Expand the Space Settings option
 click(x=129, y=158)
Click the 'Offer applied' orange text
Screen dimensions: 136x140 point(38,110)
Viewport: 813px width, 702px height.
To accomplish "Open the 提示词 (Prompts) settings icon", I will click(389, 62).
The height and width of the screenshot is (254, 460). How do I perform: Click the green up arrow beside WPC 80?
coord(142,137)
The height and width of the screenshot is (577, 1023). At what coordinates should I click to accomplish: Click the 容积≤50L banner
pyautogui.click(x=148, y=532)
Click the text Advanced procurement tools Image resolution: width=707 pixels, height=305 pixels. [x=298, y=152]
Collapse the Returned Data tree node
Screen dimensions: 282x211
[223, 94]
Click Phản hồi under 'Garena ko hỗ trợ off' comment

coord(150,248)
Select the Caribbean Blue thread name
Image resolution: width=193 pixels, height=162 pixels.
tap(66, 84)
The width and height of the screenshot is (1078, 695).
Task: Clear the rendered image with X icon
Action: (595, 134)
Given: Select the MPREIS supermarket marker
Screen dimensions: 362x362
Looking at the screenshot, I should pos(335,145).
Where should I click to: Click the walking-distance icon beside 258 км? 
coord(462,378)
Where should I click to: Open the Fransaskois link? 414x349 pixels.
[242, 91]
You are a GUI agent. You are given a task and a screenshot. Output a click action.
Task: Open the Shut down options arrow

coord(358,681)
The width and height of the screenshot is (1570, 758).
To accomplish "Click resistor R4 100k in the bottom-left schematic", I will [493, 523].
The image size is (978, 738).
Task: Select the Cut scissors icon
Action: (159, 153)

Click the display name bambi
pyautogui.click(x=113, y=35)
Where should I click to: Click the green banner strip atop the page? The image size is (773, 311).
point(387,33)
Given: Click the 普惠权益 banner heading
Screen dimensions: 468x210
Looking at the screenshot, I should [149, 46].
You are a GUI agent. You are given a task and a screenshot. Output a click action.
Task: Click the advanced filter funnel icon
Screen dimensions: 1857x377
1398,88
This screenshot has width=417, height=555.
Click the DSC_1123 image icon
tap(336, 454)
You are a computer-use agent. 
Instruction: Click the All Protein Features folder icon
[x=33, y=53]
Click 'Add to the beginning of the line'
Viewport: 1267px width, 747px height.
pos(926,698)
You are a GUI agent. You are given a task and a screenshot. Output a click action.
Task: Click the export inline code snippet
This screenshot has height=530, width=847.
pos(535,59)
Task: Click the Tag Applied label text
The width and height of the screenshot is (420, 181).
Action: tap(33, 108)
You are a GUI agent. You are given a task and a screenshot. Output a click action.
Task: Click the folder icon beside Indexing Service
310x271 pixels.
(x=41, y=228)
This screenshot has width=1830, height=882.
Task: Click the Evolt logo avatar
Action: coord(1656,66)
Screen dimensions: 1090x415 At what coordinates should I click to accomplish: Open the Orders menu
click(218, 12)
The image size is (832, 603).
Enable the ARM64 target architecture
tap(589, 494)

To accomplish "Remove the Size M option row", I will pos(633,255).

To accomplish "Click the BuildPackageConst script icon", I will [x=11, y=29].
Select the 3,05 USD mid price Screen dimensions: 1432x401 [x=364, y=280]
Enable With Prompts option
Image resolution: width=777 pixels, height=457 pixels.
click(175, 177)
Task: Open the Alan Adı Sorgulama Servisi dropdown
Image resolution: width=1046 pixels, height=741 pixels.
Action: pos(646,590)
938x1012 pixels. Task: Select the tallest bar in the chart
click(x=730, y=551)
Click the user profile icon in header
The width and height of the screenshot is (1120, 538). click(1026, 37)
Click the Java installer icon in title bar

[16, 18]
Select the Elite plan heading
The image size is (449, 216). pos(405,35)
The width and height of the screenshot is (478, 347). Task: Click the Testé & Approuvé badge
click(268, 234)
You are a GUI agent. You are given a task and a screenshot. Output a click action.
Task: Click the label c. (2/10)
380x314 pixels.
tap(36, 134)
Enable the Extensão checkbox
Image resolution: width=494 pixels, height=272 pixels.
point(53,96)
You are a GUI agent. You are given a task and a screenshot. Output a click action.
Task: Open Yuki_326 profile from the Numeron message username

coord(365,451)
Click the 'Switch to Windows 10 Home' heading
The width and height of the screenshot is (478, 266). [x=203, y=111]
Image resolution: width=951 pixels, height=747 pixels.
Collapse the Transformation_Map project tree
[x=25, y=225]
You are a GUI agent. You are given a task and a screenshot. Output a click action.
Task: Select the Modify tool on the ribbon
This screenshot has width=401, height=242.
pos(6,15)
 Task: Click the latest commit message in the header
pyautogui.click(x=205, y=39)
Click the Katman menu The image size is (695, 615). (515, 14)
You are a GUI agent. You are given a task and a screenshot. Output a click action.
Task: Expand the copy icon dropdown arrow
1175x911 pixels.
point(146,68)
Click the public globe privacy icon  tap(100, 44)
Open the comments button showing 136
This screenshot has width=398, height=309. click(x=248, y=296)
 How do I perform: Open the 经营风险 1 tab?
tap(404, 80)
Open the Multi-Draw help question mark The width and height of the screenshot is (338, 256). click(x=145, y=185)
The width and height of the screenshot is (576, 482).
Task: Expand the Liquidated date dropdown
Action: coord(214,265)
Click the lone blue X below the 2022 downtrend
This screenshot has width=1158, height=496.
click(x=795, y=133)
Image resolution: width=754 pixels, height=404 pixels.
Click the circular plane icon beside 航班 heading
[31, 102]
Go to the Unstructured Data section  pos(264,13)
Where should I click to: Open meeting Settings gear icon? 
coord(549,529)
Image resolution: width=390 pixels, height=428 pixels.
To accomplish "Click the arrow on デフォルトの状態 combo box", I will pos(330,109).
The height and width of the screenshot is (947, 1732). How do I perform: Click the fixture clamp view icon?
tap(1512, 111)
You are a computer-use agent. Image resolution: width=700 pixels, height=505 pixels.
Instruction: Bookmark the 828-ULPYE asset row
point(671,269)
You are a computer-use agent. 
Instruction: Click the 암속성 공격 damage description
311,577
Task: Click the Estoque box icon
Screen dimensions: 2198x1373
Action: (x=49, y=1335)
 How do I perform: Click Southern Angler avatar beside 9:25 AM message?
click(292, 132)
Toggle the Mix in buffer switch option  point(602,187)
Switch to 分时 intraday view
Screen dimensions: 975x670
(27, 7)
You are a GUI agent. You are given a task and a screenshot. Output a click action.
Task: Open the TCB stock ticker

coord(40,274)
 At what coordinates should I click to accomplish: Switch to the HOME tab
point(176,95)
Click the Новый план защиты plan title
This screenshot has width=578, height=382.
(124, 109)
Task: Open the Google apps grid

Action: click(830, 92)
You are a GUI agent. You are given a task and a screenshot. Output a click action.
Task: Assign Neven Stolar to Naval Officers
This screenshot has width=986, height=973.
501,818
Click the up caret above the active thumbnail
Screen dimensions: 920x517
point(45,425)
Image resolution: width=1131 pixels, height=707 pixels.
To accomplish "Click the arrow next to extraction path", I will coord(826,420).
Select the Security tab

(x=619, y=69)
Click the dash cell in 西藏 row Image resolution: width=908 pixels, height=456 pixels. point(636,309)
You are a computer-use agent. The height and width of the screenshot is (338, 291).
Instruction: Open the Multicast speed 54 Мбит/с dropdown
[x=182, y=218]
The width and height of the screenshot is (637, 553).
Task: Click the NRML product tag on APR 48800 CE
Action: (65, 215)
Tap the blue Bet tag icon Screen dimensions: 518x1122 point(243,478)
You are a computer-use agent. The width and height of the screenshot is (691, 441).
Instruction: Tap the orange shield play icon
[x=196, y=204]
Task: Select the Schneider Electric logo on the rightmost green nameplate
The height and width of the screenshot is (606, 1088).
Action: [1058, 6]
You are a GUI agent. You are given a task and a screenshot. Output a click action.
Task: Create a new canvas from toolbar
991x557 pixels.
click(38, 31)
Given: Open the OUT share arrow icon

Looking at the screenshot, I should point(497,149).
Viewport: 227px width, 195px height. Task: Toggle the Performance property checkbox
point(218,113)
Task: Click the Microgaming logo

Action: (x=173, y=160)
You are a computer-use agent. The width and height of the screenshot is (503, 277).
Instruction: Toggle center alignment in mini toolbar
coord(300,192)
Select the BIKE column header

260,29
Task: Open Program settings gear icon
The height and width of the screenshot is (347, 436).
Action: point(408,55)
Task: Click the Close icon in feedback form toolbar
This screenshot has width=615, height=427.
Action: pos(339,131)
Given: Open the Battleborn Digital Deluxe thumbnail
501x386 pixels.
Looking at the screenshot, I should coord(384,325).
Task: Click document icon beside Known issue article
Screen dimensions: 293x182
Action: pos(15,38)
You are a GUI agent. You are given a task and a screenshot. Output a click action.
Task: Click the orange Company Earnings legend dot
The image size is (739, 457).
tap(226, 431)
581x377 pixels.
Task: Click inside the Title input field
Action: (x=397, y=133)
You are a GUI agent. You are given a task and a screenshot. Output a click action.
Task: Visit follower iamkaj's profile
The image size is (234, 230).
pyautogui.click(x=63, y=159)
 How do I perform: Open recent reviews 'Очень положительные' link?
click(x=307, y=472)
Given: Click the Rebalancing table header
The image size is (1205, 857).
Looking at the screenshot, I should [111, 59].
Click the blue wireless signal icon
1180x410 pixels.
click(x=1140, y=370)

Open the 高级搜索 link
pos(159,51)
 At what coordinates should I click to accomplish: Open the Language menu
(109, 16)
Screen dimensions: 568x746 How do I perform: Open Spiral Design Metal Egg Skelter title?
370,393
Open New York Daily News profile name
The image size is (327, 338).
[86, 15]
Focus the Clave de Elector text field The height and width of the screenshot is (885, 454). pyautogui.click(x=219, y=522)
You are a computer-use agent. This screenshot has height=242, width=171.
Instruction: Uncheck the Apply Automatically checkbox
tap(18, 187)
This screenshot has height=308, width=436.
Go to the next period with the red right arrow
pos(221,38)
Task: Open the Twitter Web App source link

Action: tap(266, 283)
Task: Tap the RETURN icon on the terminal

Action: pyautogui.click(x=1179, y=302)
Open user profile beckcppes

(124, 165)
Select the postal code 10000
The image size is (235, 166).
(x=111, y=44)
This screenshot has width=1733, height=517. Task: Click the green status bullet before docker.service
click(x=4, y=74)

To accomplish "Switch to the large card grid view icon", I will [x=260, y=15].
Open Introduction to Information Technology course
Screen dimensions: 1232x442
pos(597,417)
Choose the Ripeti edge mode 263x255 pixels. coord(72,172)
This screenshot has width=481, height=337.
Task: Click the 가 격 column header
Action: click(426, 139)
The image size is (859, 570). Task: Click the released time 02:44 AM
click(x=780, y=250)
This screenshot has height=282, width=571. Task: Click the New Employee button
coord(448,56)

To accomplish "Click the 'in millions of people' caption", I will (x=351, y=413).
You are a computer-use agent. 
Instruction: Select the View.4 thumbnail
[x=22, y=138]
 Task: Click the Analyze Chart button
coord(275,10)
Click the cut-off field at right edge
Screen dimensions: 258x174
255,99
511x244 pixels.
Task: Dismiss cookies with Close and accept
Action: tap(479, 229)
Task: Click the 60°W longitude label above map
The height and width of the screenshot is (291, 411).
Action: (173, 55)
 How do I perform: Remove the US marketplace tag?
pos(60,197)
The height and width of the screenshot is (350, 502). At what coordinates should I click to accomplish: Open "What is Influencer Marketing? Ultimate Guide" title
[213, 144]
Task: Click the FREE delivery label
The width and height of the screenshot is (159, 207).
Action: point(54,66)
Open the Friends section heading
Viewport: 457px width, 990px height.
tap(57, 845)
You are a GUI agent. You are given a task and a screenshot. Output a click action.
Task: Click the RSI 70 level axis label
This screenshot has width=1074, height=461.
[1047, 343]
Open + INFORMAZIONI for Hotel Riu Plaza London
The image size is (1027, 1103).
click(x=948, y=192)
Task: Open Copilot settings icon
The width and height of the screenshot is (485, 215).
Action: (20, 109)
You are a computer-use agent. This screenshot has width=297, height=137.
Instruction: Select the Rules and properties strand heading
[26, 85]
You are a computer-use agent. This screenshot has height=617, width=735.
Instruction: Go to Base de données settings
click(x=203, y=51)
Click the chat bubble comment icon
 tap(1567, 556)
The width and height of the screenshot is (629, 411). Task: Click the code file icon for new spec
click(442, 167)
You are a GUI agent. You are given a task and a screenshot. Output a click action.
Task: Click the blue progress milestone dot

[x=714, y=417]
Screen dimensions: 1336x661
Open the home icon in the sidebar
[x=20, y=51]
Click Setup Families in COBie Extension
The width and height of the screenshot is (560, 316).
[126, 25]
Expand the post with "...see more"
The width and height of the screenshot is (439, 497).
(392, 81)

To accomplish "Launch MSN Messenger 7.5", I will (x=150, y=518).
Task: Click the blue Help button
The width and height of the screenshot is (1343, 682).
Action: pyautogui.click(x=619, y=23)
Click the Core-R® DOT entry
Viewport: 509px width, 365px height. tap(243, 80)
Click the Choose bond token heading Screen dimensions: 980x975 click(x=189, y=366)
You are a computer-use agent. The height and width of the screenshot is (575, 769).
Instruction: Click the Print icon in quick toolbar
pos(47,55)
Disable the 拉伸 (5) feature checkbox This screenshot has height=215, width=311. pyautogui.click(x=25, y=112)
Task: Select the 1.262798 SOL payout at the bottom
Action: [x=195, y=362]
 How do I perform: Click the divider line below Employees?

# REQUIRED WORK
Reproduce exactly the lines from the one containing "Click Setup Families in COBie Extension" through the last line of the records, both included, and nothing else.

# REPLY TO THE TASK
Click Setup Families in COBie Extension
The width and height of the screenshot is (560, 316).
[126, 25]
Expand the post with "...see more"
The width and height of the screenshot is (439, 497).
(392, 81)

To accomplish "Launch MSN Messenger 7.5", I will (x=150, y=518).
Task: Click the blue Help button
The width and height of the screenshot is (1343, 682).
Action: pyautogui.click(x=619, y=23)
Click the Core-R® DOT entry
Viewport: 509px width, 365px height. tap(243, 80)
Click the Choose bond token heading Screen dimensions: 980x975 click(x=189, y=366)
You are a computer-use agent. The height and width of the screenshot is (575, 769).
Instruction: Click the Print icon in quick toolbar
pos(47,55)
Disable the 拉伸 (5) feature checkbox This screenshot has height=215, width=311. pyautogui.click(x=25, y=112)
Task: Select the 1.262798 SOL payout at the bottom
Action: [x=195, y=362]
 How do I perform: Click the divider line below Employees?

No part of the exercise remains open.